What you will do:
The entries below should be given again exactly, minus their pictures.

Top of Data excerpts

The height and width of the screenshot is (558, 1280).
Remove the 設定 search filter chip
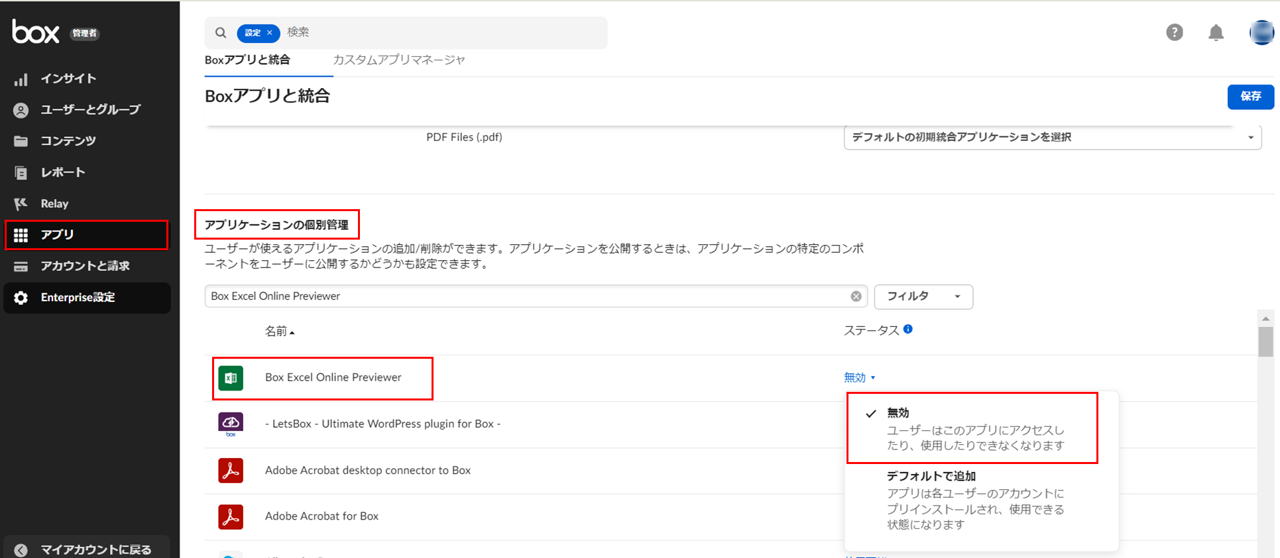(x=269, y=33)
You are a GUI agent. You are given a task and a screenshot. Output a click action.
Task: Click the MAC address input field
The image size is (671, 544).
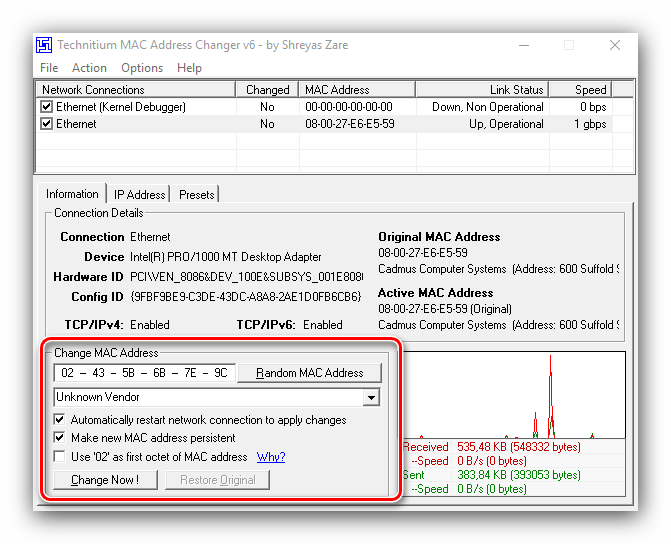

Bottom of Data excerpts

Exercise result:
The height and width of the screenshot is (558, 1280).
Remove the 設定 search filter chip
(x=269, y=33)
You are a GUI agent. You are given a task and a screenshot. Output a click action.
Task: Click the MAC address input field
The image size is (671, 544).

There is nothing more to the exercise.